Sci Total Environ. 2021 Sep 3;803:150046. doi: 10.1016/j.scitotenv.2021.150046. Online ahead of print.

ABSTRACT

Estimating the risk of lead contamination of schools’ drinking water at the State level is a complex, important, and unexplored challenge. Variable water quality among water systems and changes in water chemistry during distribution affect lead dissolution rates from pipes and fittings. In addition, the locations of lead-bearing plumbing materials are uncertain. We tested the capability of six machine learning models to predict the likelihood of lead contamination of drinking water at the schools’ taps using only publicly available datasets. The predictive features used in the models correspond to those with a proven correlation to the dominant, but commonly unavailable, factors that govern lead leaching: the presence of lead-bearing plumbing materials and water quality conducive to lead corrosion. By combining water chemistry data from public reports, socioeconomic information from the US census, and spatial features using Geographic Information Systems, we trained and tested models to estimate the likelihood of lead contaminated tap water in over 8,000 schools across California and Massachusetts. Our best-performing model was a Random Forest, with a 10-fold cross validation score of 0.88 for Massachusetts and 0.78 for California using the average Area Under the Receiver Operating Characteristic Curve (ROC AUC) metric.
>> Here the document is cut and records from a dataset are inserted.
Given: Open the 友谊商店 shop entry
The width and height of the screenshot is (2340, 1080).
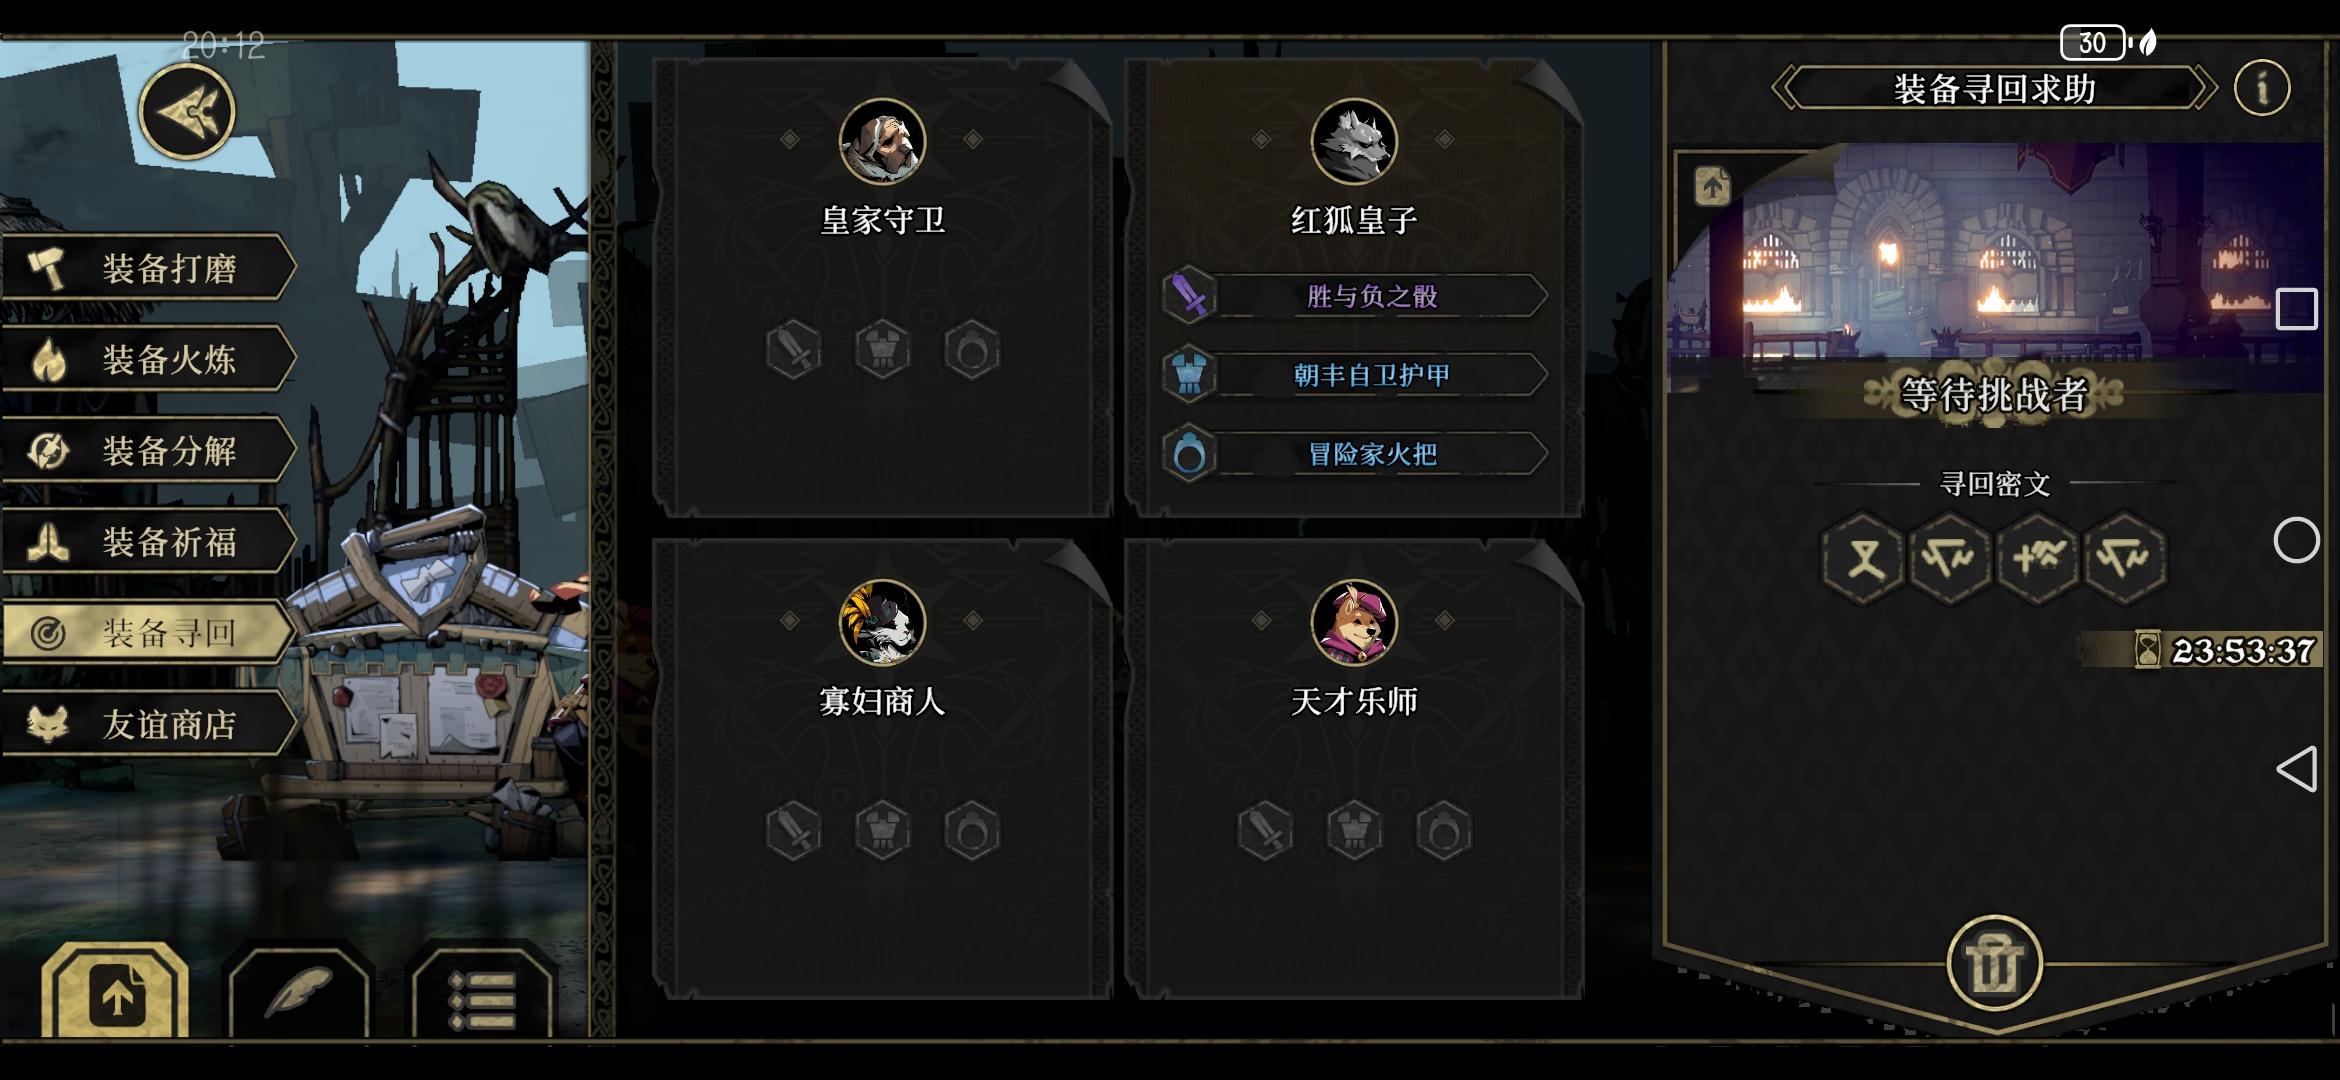Looking at the screenshot, I should 150,724.
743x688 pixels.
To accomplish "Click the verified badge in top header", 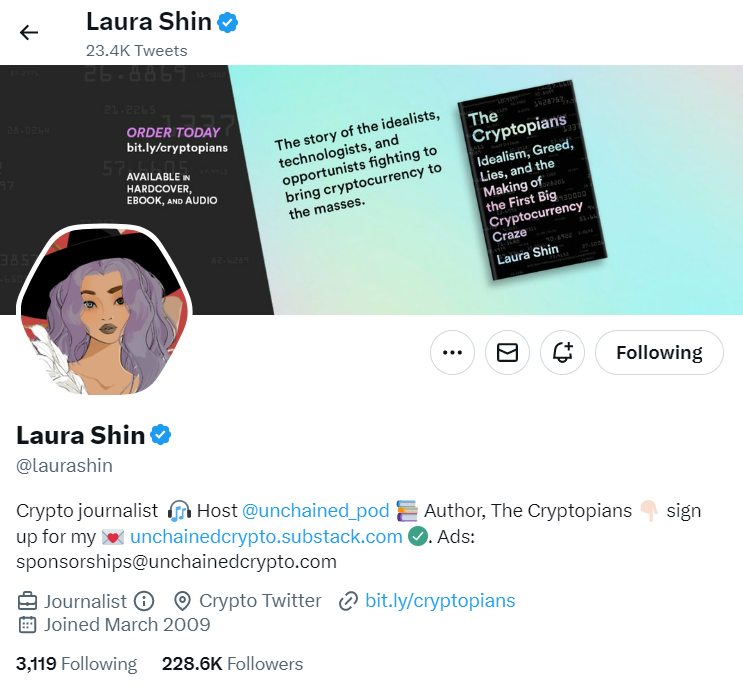I will tap(227, 22).

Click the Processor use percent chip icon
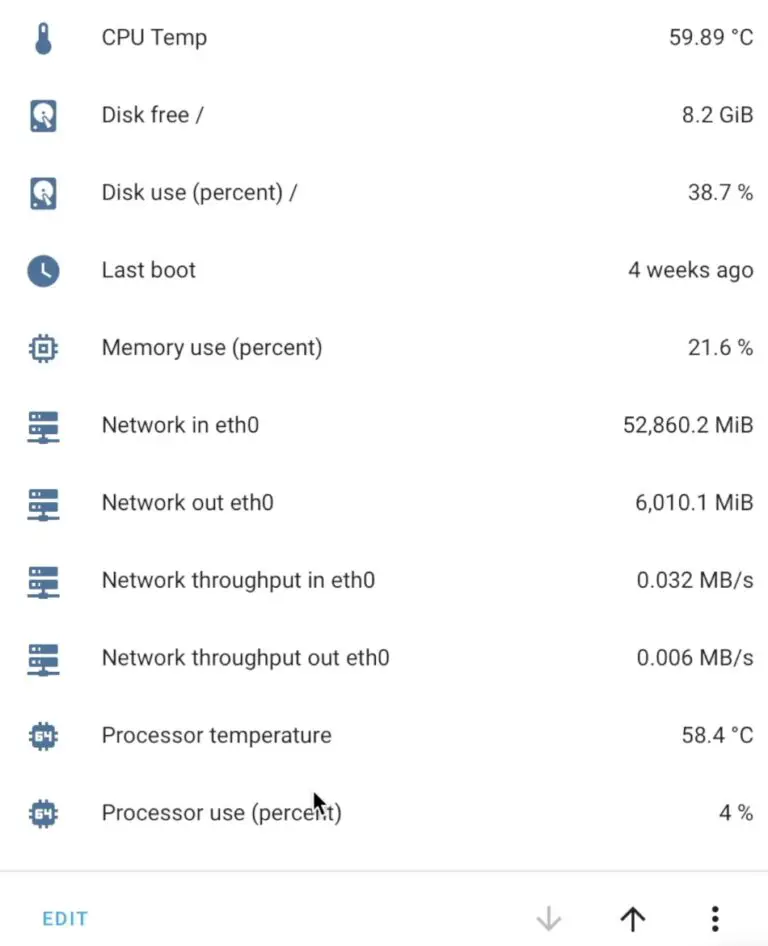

The model was then used to assign a lead leaching risk category to half of the schools across California (the other half was used for training). There was good agreement between the modeled risk categories and the actual lead leaching outcomes for every school; however, the model overestimated the lead leaching risk in up to 17% of the schools. This model is the first of its kind to offer a tool to predict the risk of lead leaching in schools at the State level. Further use of this model can help deploy limited resources more effectively to prevent childhood lead exposure from school drinking water.